The reinvention and decentralization of environmental management seems more necessary because civil society does not wait for the state to act, as evidenced by numerous initiatives in the associative world (land activities of associations such as Terre de liens or Conservatoires natural areas). local elected officials (municipal anti-pesticide ordinances), consumers (increased organic and vegetarian consumption), companies (development of environmental accounting) or intermediary bodies (formation of environmental associations).
Regarding the structural lack of resources mentioned above, there are two concrete ways to improve the situation, which will not cost the state a single penny. The first is to redistribute biodiversity-damaging subsidies to agriculture and fisheries to drive ecological transition in these sectors. Thus, several billions can be used to offer a viable future to these economic actors. A second way is to target the world of construction and development by centralizing budgets dedicated to impact studies and prevention, mitigation and compensation (ERC) measures to achieve no net loss of biodiversity. This device is ineffective today, from an economic and ecological point of view, mainly for organizational reasons, but also because, here again, of the prefects who “steal” the system to pass development projects that do not respect the law. To change this, it is necessary to create a financially autonomous and politically independent public institution responsible for collecting and pooling impact research budgets, establishing ecological equivalence criteria, and planning ERC actions to be implemented at a specific ecosystem scale. environmental monitoring methods and land tenure security, etc. Such a device exists in other countries and has demonstrated its effectiveness. Why not apply it in France?
Broadly speaking, in order for the ecological transition of our economic system to return to a certain reality, monitoring of ecological footprints of economic activity, ecological accounting and planning, environmental protection, development of ecological jurisdictions, instructional services, associative structure for biodiversity protection, environmental protection authorities, etc. These investments must be supported by central banks, because biodiversity is first and foremost a public good, and private investment alone cannot be relied upon to guarantee its management, protection and restoration.
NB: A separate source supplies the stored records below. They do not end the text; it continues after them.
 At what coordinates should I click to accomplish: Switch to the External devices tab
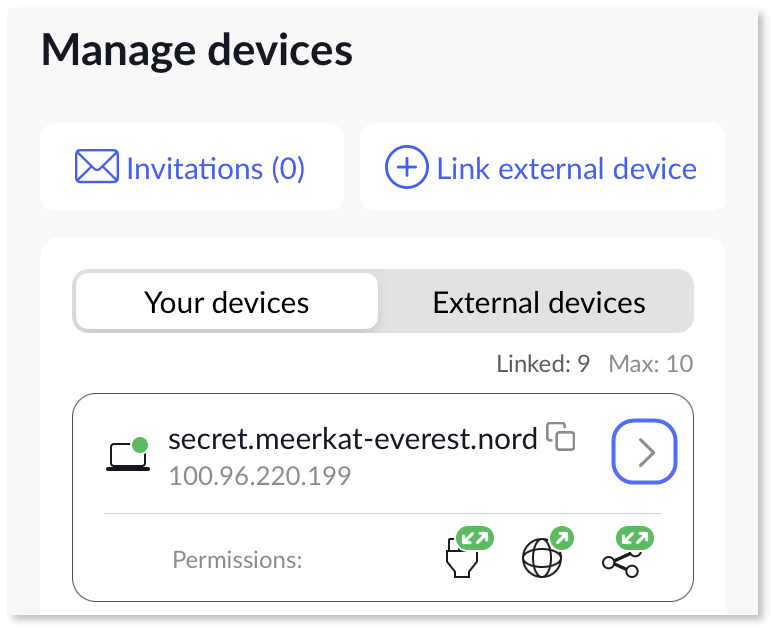(x=538, y=302)
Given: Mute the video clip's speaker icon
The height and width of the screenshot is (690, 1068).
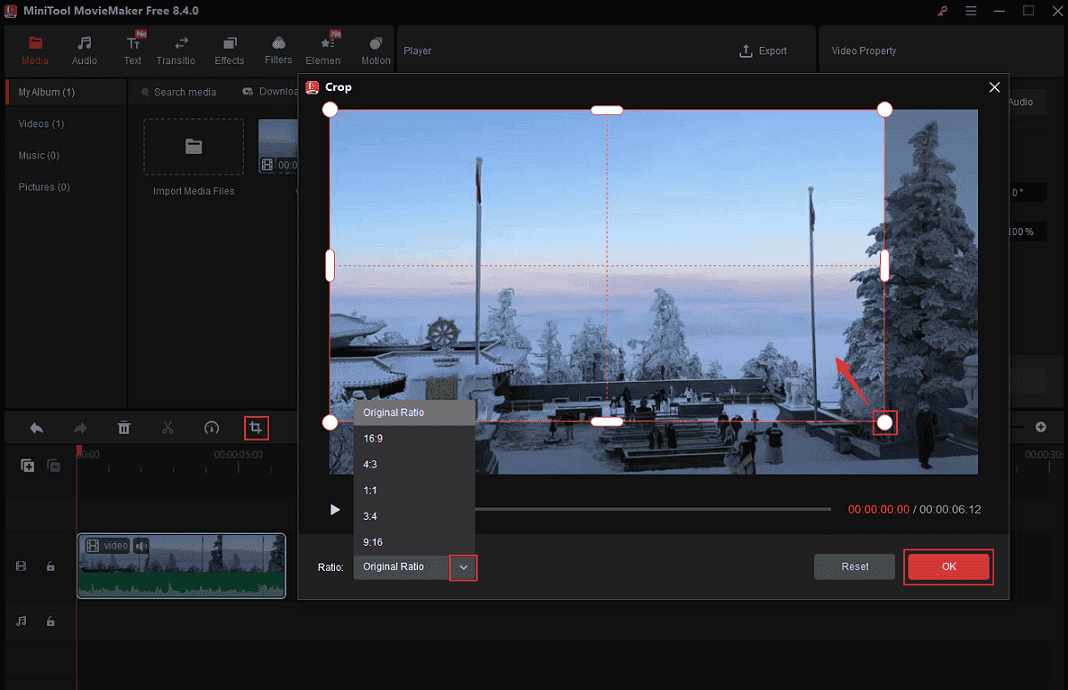Looking at the screenshot, I should 140,545.
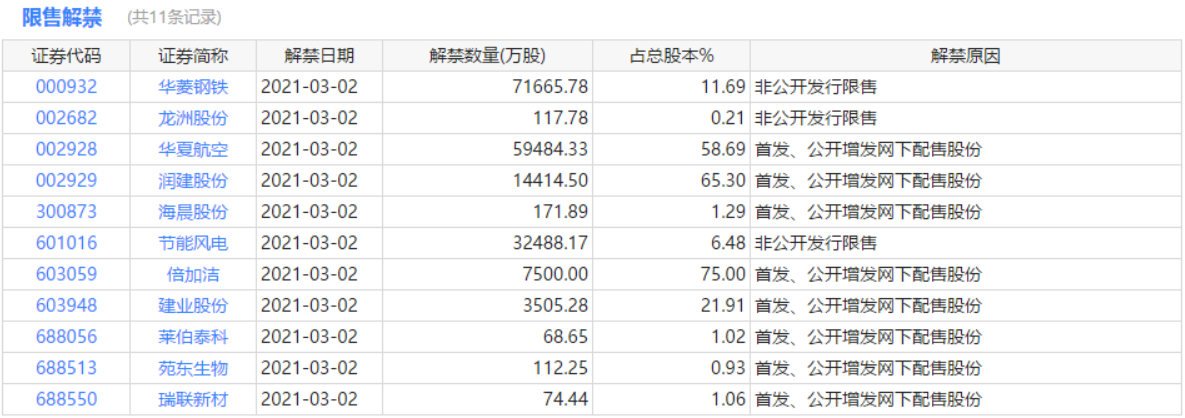The image size is (1185, 418).
Task: Click the 解禁原因 column header
Action: coord(965,56)
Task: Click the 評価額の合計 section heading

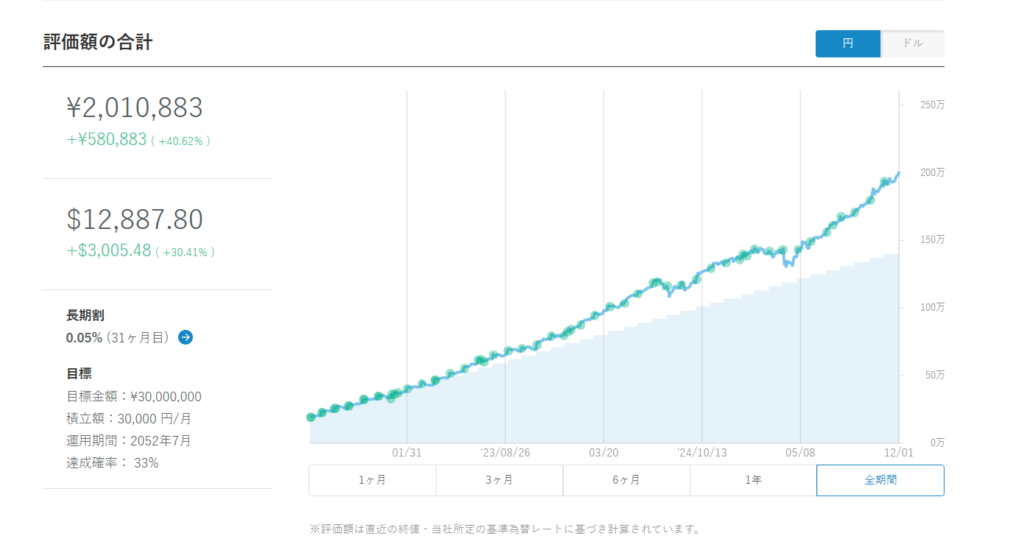Action: pos(98,42)
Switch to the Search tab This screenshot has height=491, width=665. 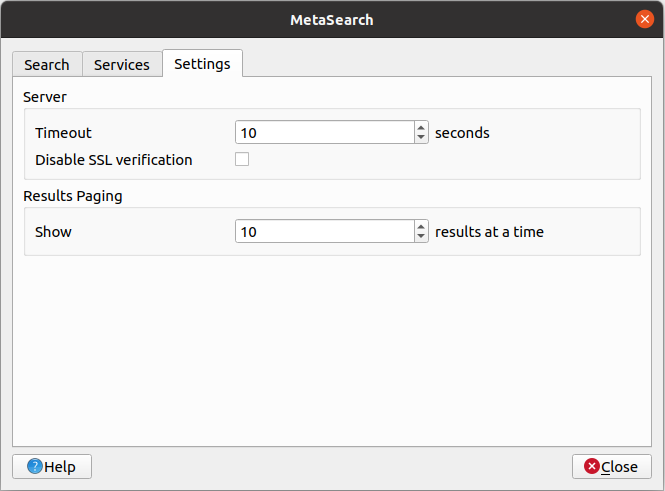47,65

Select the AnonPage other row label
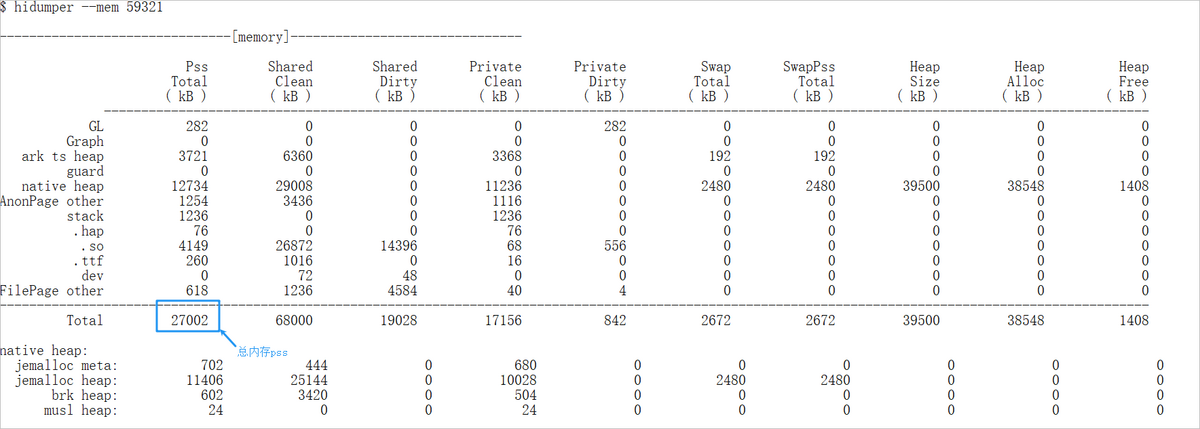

Research is beginning to show that, aside from the serious financial implications, the net effects of massive investment policies in biodiversity conservation will be employment benefits. Research firm Dalberg has thus estimated that 39 million jobs could be created if public authorities – globally – agreed to divert €500 billion in subsidies for harmful activities to biodiversity-friendly practices.
This text is taken from the collective work 2030 is tomorrow! Socio-ecological transformation programdirected by Jézabel-Couppey Soubeyran, Mathilde Dupre, Wojtek Kalinowski and Dominique Méda, Les Petits Matins, 2022.